Work to be completed:
Copy the items below verbatim, from the line with "Task: Open the Pricing link" to the line with "pyautogui.click(x=356, y=63)", including both of those lines.

----- Supplied records

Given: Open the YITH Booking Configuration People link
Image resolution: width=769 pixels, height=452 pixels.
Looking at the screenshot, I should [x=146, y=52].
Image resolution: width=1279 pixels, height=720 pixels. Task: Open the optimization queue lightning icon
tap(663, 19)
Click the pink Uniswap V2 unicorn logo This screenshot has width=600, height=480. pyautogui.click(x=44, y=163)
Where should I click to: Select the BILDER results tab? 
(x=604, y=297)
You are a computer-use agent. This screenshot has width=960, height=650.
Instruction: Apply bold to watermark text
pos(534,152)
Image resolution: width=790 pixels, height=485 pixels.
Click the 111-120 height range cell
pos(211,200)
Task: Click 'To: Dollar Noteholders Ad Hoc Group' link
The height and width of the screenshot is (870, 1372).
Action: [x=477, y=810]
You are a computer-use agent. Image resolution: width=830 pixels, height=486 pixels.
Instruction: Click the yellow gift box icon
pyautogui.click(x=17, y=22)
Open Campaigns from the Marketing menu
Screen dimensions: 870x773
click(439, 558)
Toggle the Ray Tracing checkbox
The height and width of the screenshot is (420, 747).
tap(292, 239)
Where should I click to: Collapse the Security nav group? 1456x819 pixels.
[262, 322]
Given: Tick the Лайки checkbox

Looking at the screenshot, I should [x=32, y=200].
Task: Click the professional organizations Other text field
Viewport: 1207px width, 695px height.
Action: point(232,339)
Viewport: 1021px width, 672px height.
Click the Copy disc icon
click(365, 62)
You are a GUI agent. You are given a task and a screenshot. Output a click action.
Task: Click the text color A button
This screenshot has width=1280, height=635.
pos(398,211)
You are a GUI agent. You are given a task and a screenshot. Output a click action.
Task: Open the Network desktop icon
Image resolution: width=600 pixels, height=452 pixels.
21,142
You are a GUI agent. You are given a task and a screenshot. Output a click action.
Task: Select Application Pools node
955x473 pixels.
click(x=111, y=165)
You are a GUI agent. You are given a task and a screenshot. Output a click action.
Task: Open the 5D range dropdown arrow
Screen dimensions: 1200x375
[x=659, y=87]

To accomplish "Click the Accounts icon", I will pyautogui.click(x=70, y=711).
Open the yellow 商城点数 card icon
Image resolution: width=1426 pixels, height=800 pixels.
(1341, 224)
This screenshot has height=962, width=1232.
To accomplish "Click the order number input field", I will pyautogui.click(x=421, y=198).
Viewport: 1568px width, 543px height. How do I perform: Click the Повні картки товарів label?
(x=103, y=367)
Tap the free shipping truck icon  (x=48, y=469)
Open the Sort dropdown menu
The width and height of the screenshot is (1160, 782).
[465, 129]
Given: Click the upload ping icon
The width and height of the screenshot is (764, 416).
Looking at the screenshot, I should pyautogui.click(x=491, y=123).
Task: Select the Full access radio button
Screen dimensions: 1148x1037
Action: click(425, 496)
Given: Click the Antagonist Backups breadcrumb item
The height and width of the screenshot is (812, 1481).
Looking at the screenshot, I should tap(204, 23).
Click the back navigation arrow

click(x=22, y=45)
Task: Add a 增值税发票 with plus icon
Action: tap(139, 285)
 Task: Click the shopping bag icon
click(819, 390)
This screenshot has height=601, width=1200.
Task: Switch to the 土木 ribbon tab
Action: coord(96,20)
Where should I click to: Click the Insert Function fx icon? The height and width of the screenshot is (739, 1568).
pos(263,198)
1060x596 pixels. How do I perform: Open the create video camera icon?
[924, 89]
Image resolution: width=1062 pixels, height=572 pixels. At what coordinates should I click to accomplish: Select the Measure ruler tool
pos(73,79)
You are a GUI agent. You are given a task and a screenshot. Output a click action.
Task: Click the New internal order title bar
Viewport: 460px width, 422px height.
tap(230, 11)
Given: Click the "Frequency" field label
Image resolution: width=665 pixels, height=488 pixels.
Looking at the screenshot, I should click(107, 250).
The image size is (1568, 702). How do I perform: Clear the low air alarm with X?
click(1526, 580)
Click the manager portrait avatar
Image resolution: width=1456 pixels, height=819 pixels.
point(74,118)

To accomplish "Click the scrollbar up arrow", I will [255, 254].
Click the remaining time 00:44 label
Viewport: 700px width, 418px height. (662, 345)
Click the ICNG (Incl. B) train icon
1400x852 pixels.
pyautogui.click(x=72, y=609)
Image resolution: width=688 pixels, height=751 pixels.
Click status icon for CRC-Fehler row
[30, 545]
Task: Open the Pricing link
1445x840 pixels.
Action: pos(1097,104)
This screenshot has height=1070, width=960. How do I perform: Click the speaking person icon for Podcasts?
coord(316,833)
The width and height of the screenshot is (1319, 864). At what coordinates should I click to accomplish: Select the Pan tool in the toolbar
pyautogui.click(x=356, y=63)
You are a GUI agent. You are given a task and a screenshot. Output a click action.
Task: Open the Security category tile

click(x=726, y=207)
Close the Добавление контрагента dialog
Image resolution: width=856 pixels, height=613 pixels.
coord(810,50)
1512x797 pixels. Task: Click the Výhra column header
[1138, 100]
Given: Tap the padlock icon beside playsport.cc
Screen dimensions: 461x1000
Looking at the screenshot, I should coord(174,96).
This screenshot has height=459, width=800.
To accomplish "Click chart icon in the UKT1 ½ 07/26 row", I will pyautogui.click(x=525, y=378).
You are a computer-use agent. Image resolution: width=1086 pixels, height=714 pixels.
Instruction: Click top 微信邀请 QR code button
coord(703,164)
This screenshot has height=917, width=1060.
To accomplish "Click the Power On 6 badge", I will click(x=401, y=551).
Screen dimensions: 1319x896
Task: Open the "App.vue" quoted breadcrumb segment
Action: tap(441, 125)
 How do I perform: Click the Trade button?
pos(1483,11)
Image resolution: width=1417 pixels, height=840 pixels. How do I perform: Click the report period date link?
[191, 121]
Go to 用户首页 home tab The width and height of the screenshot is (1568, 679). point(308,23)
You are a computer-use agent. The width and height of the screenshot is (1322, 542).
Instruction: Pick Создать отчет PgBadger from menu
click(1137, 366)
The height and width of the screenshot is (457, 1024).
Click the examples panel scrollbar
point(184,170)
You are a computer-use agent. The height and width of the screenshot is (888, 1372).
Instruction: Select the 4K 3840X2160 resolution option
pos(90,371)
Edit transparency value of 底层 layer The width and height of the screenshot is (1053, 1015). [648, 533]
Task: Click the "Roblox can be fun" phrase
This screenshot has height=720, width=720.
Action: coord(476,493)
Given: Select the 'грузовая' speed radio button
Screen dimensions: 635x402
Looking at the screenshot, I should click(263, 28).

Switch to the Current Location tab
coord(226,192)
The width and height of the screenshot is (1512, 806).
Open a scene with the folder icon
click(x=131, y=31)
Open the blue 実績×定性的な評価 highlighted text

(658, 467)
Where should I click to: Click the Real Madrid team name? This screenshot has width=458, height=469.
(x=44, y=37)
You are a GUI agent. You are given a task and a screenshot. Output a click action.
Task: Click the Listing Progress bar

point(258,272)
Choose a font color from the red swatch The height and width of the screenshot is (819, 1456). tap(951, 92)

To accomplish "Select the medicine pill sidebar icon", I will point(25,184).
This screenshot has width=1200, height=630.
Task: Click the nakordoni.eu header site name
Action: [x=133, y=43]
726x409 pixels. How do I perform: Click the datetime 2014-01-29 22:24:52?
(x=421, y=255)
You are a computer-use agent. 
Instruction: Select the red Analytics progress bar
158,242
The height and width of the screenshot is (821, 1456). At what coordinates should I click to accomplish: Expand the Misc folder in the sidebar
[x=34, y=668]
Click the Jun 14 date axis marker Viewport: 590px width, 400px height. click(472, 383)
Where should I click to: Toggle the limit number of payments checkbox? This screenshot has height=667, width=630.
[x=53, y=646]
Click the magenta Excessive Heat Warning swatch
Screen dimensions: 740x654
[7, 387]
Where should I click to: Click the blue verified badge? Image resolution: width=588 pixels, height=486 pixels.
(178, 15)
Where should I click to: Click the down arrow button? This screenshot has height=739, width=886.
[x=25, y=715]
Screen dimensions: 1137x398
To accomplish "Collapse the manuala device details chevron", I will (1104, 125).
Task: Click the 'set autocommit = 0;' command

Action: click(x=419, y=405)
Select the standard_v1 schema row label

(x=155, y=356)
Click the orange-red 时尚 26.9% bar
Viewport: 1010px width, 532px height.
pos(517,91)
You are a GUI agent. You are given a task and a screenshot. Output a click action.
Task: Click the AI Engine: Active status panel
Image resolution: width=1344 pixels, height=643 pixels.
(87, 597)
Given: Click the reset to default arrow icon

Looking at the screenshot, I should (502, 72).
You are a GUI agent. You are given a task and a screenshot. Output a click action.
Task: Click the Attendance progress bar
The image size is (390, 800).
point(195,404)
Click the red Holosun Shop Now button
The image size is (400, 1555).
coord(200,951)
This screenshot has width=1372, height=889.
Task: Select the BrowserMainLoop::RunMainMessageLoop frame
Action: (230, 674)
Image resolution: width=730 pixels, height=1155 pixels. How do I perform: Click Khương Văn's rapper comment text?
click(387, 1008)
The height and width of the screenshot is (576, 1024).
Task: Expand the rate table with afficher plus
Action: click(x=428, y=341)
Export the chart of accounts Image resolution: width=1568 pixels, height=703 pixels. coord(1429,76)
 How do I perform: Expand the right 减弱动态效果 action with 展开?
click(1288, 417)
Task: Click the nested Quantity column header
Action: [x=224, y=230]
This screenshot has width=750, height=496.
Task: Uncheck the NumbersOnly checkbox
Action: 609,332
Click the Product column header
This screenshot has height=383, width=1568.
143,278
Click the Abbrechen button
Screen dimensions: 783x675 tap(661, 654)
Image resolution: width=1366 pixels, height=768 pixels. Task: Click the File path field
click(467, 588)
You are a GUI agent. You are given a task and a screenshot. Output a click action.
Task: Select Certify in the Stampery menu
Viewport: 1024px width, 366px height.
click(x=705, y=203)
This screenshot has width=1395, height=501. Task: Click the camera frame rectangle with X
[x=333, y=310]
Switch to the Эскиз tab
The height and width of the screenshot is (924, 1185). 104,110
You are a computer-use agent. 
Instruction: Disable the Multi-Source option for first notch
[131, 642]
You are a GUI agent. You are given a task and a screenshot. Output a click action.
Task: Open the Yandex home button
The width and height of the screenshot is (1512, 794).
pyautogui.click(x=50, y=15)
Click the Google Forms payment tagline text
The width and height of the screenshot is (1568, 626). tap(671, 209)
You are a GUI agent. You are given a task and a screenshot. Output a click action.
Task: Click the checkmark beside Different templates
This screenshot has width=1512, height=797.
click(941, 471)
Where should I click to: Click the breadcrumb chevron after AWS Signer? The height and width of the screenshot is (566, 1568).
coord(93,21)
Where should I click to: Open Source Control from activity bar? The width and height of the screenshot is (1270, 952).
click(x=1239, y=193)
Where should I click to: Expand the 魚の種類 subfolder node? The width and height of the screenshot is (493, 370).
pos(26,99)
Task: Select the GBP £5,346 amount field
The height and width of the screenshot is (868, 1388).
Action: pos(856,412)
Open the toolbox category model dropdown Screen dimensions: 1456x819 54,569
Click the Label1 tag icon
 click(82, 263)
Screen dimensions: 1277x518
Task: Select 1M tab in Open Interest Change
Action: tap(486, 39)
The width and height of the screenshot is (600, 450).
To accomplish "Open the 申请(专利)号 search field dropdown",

----------

Response for this exercise:
Task: Open the Pricing link
1445x840 pixels.
Action: pos(1097,104)
This screenshot has height=1070, width=960. How do I perform: Click the speaking person icon for Podcasts?
coord(316,833)
The width and height of the screenshot is (1319, 864). At what coordinates should I click to accomplish: Select the Pan tool in the toolbar
pyautogui.click(x=356, y=63)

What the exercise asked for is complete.